──────── Given data

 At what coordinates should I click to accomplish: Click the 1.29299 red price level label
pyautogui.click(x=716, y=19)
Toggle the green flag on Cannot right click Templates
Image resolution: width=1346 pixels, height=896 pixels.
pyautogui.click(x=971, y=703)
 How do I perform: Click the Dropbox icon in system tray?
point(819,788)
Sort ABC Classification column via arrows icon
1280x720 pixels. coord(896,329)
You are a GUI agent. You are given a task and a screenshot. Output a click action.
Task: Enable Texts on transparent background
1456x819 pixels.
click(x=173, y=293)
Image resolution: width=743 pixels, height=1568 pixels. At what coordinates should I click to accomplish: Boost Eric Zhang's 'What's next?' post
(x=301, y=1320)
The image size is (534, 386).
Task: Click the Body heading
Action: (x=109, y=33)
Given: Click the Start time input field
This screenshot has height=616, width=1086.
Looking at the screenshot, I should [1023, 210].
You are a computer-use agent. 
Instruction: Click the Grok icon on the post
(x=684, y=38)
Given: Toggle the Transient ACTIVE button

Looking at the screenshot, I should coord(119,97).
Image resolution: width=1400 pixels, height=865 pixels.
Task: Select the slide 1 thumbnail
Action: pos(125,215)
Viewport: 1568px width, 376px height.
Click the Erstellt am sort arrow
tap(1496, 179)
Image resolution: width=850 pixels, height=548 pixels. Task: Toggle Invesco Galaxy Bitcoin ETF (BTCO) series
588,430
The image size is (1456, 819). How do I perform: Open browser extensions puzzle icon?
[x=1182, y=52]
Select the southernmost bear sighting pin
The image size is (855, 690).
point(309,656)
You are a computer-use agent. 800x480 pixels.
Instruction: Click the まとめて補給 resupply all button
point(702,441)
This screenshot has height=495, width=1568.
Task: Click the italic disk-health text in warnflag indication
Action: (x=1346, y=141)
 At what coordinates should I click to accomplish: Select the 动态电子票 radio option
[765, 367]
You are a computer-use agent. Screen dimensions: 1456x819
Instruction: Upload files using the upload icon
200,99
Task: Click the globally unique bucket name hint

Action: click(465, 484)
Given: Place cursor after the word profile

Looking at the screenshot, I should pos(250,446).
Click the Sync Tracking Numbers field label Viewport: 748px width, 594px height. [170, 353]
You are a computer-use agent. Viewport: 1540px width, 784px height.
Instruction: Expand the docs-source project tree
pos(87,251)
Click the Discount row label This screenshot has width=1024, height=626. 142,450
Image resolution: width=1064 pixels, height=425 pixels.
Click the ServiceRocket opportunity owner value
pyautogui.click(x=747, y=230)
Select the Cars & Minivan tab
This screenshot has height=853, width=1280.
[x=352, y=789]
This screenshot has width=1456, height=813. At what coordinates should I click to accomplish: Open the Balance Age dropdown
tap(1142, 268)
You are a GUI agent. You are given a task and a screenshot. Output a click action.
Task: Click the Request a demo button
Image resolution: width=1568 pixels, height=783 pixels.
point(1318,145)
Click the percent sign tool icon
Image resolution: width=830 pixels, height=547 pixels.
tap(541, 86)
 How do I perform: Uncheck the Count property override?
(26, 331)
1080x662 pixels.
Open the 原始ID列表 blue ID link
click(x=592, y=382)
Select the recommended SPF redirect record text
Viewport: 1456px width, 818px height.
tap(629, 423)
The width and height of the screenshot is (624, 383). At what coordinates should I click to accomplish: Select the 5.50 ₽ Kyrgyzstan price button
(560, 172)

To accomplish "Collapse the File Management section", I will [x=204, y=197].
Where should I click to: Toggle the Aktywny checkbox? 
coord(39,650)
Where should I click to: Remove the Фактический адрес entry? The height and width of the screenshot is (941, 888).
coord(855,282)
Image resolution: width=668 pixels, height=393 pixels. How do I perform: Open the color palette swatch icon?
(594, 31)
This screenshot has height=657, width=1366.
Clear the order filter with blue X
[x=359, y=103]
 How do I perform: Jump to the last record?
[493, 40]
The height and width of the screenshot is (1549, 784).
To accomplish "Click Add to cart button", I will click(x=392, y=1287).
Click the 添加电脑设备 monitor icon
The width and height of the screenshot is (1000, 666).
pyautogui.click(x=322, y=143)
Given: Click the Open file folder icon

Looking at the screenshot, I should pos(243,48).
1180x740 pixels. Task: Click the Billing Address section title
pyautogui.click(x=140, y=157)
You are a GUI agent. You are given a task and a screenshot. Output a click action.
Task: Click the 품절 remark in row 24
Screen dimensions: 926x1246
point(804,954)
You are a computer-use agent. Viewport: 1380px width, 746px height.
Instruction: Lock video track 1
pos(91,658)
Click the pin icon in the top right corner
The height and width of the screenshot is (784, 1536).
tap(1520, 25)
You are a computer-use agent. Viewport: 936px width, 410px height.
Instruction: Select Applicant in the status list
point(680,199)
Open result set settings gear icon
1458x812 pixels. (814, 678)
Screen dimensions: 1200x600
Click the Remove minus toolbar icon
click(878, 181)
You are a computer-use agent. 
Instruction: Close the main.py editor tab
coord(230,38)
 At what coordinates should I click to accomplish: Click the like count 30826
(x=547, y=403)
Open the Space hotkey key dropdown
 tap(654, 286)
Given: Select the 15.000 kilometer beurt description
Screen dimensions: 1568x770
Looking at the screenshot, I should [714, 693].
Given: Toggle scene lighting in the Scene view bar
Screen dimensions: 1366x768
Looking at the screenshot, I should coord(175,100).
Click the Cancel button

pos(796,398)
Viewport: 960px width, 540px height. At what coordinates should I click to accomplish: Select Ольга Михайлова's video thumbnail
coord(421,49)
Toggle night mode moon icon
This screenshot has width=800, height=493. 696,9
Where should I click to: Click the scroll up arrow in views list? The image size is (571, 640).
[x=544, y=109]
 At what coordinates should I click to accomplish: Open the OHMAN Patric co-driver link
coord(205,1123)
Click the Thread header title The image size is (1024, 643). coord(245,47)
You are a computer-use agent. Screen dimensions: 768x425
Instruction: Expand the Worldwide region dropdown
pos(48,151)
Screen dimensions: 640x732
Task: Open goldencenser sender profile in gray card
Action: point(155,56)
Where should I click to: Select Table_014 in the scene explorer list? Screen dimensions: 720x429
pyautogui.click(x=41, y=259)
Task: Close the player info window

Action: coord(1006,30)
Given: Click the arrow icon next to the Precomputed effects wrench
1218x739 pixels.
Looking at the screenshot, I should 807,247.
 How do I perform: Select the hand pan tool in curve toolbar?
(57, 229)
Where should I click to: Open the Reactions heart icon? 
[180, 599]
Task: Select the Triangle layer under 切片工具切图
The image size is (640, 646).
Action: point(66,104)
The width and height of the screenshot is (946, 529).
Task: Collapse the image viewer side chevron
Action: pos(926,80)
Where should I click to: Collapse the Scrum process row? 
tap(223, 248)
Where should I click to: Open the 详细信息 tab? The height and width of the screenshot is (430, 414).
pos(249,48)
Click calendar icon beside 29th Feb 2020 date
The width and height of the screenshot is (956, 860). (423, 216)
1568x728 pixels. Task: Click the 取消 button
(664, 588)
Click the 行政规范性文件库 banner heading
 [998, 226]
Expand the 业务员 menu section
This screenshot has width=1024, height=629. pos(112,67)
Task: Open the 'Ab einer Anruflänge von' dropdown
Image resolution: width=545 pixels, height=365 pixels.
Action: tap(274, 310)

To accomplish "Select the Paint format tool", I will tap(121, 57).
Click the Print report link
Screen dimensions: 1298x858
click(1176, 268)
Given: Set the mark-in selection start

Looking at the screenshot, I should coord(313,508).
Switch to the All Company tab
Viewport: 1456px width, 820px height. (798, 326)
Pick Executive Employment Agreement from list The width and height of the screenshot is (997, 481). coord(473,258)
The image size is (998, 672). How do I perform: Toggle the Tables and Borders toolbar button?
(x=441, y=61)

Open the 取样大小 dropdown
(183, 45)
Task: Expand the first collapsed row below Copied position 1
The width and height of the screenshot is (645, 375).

────────────────

-- Exercise details --
Reproduce these rows word for word.

-- Result of this exercise --
 At what coordinates should I click to accomplish: Click the 1.29299 red price level label
pyautogui.click(x=716, y=19)
Toggle the green flag on Cannot right click Templates
Image resolution: width=1346 pixels, height=896 pixels.
pyautogui.click(x=971, y=703)
 How do I perform: Click the Dropbox icon in system tray?
point(819,788)
Sort ABC Classification column via arrows icon
1280x720 pixels. coord(896,329)
You are a GUI agent. You are given a task and a screenshot. Output a click action.
Task: Enable Texts on transparent background
1456x819 pixels.
click(x=173, y=293)
Image resolution: width=743 pixels, height=1568 pixels. At what coordinates should I click to accomplish: Boost Eric Zhang's 'What's next?' post
(x=301, y=1320)
The image size is (534, 386).
Task: Click the Body heading
Action: (x=109, y=33)
Given: Click the Start time input field
This screenshot has height=616, width=1086.
Looking at the screenshot, I should [1023, 210].
You are a computer-use agent. 
Instruction: Click the Grok icon on the post
(x=684, y=38)
Given: Toggle the Transient ACTIVE button

Looking at the screenshot, I should coord(119,97).
Image resolution: width=1400 pixels, height=865 pixels.
Task: Select the slide 1 thumbnail
Action: pos(125,215)
Viewport: 1568px width, 376px height.
Click the Erstellt am sort arrow
tap(1496, 179)
Image resolution: width=850 pixels, height=548 pixels. Task: Toggle Invesco Galaxy Bitcoin ETF (BTCO) series
588,430
The image size is (1456, 819). How do I perform: Open browser extensions puzzle icon?
[x=1182, y=52]
Select the southernmost bear sighting pin
The image size is (855, 690).
point(309,656)
You are a computer-use agent. 800x480 pixels.
Instruction: Click the まとめて補給 resupply all button
point(702,441)
This screenshot has height=495, width=1568.
Task: Click the italic disk-health text in warnflag indication
Action: (x=1346, y=141)
 At what coordinates should I click to accomplish: Select the 动态电子票 radio option
[765, 367]
You are a computer-use agent. Screen dimensions: 1456x819
Instruction: Upload files using the upload icon
200,99
Task: Click the globally unique bucket name hint

Action: click(465, 484)
Given: Place cursor after the word profile

Looking at the screenshot, I should pos(250,446).
Click the Sync Tracking Numbers field label Viewport: 748px width, 594px height. [170, 353]
You are a computer-use agent. Viewport: 1540px width, 784px height.
Instruction: Expand the docs-source project tree
pos(87,251)
Click the Discount row label This screenshot has width=1024, height=626. 142,450
Image resolution: width=1064 pixels, height=425 pixels.
Click the ServiceRocket opportunity owner value
pyautogui.click(x=747, y=230)
Select the Cars & Minivan tab
This screenshot has height=853, width=1280.
[x=352, y=789]
This screenshot has width=1456, height=813. At what coordinates should I click to accomplish: Open the Balance Age dropdown
tap(1142, 268)
You are a GUI agent. You are given a task and a screenshot. Output a click action.
Task: Click the Request a demo button
Image resolution: width=1568 pixels, height=783 pixels.
point(1318,145)
Click the percent sign tool icon
Image resolution: width=830 pixels, height=547 pixels.
tap(541, 86)
 How do I perform: Uncheck the Count property override?
(26, 331)
1080x662 pixels.
Open the 原始ID列表 blue ID link
click(x=592, y=382)
Select the recommended SPF redirect record text
Viewport: 1456px width, 818px height.
tap(629, 423)
The width and height of the screenshot is (624, 383). At what coordinates should I click to accomplish: Select the 5.50 ₽ Kyrgyzstan price button
(560, 172)

To accomplish "Collapse the File Management section", I will [x=204, y=197].
Where should I click to: Toggle the Aktywny checkbox? 
coord(39,650)
Where should I click to: Remove the Фактический адрес entry? The height and width of the screenshot is (941, 888).
coord(855,282)
Image resolution: width=668 pixels, height=393 pixels. How do I perform: Open the color palette swatch icon?
(594, 31)
This screenshot has height=657, width=1366.
Clear the order filter with blue X
[x=359, y=103]
 How do I perform: Jump to the last record?
[493, 40]
The height and width of the screenshot is (1549, 784).
To accomplish "Click Add to cart button", I will click(x=392, y=1287).
Click the 添加电脑设备 monitor icon
The width and height of the screenshot is (1000, 666).
pyautogui.click(x=322, y=143)
Given: Click the Open file folder icon

Looking at the screenshot, I should pos(243,48).
1180x740 pixels. Task: Click the Billing Address section title
pyautogui.click(x=140, y=157)
You are a GUI agent. You are given a task and a screenshot. Output a click action.
Task: Click the 품절 remark in row 24
Screen dimensions: 926x1246
point(804,954)
You are a computer-use agent. Viewport: 1380px width, 746px height.
Instruction: Lock video track 1
pos(91,658)
Click the pin icon in the top right corner
The height and width of the screenshot is (784, 1536).
tap(1520, 25)
You are a computer-use agent. Viewport: 936px width, 410px height.
Instruction: Select Applicant in the status list
point(680,199)
Open result set settings gear icon
1458x812 pixels. (814, 678)
Screen dimensions: 1200x600
Click the Remove minus toolbar icon
click(878, 181)
You are a computer-use agent. 
Instruction: Close the main.py editor tab
coord(230,38)
 At what coordinates should I click to accomplish: Click the like count 30826
(x=547, y=403)
Open the Space hotkey key dropdown
 tap(654, 286)
Given: Select the 15.000 kilometer beurt description
Screen dimensions: 1568x770
Looking at the screenshot, I should [714, 693].
Given: Toggle scene lighting in the Scene view bar
Screen dimensions: 1366x768
Looking at the screenshot, I should coord(175,100).
Click the Cancel button

pos(796,398)
Viewport: 960px width, 540px height. At what coordinates should I click to accomplish: Select Ольга Михайлова's video thumbnail
coord(421,49)
Toggle night mode moon icon
This screenshot has width=800, height=493. 696,9
Where should I click to: Click the scroll up arrow in views list? The image size is (571, 640).
[x=544, y=109]
 At what coordinates should I click to accomplish: Open the OHMAN Patric co-driver link
coord(205,1123)
Click the Thread header title The image size is (1024, 643). coord(245,47)
You are a computer-use agent. Screen dimensions: 768x425
Instruction: Expand the Worldwide region dropdown
pos(48,151)
Screen dimensions: 640x732
Task: Open goldencenser sender profile in gray card
Action: point(155,56)
Where should I click to: Select Table_014 in the scene explorer list? Screen dimensions: 720x429
pyautogui.click(x=41, y=259)
Task: Close the player info window

Action: coord(1006,30)
Given: Click the arrow icon next to the Precomputed effects wrench
1218x739 pixels.
Looking at the screenshot, I should 807,247.
 How do I perform: Select the hand pan tool in curve toolbar?
(57, 229)
Where should I click to: Open the Reactions heart icon? 
[180, 599]
Task: Select the Triangle layer under 切片工具切图
The image size is (640, 646).
Action: point(66,104)
The width and height of the screenshot is (946, 529).
Task: Collapse the image viewer side chevron
Action: pos(926,80)
Where should I click to: Collapse the Scrum process row? 
tap(223, 248)
Where should I click to: Open the 详细信息 tab? The height and width of the screenshot is (430, 414).
pos(249,48)
Click calendar icon beside 29th Feb 2020 date
The width and height of the screenshot is (956, 860). (423, 216)
1568x728 pixels. Task: Click the 取消 button
(664, 588)
Click the 行政规范性文件库 banner heading
 [998, 226]
Expand the 业务员 menu section
This screenshot has width=1024, height=629. pos(112,67)
Task: Open the 'Ab einer Anruflänge von' dropdown
Image resolution: width=545 pixels, height=365 pixels.
Action: tap(274, 310)

To accomplish "Select the Paint format tool", I will tap(121, 57).
Click the Print report link
Screen dimensions: 1298x858
click(1176, 268)
Given: Set the mark-in selection start

Looking at the screenshot, I should coord(313,508).
Switch to the All Company tab
Viewport: 1456px width, 820px height. (798, 326)
Pick Executive Employment Agreement from list The width and height of the screenshot is (997, 481). coord(473,258)
The image size is (998, 672). How do I perform: Toggle the Tables and Borders toolbar button?
(x=441, y=61)

Open the 取样大小 dropdown
(183, 45)
Task: Expand the first collapsed row below Copied position 1
The width and height of the screenshot is (645, 375).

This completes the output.